▶ **Work to do**: Rewrite every line of the entries, beginning at the line that contains "Open the shopping cart icon" and stopping after the line that contains "click(971, 135)", with 95 added to each coordinate in the answers, and omit the pictures.

▶ **Material for this exercise**:
◇ ◇ ◇ ◇ ◇

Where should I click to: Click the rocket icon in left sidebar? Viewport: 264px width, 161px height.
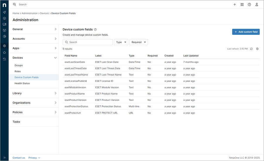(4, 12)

◇ ◇ ◇ ◇ ◇

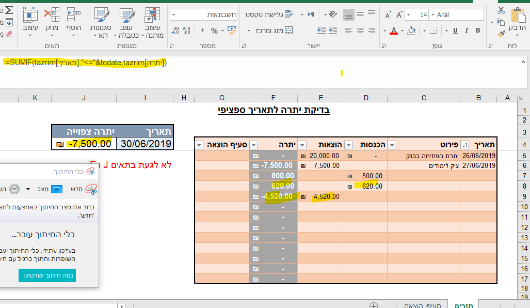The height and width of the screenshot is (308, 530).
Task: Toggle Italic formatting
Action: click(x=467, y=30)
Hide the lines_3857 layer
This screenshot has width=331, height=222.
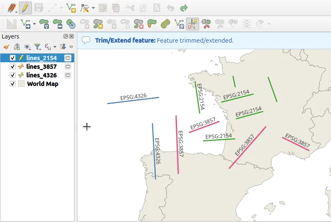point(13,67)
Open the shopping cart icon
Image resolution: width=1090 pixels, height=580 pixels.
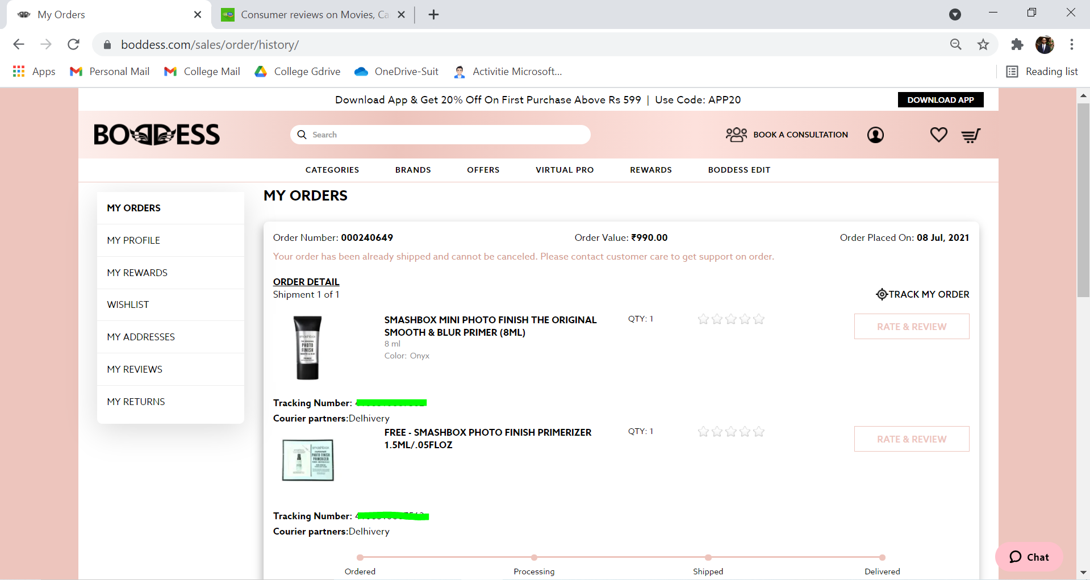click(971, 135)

◇ ◇ ◇ ◇ ◇

▶ **Task output**:
Open the shopping cart icon
Image resolution: width=1090 pixels, height=580 pixels.
click(1066, 230)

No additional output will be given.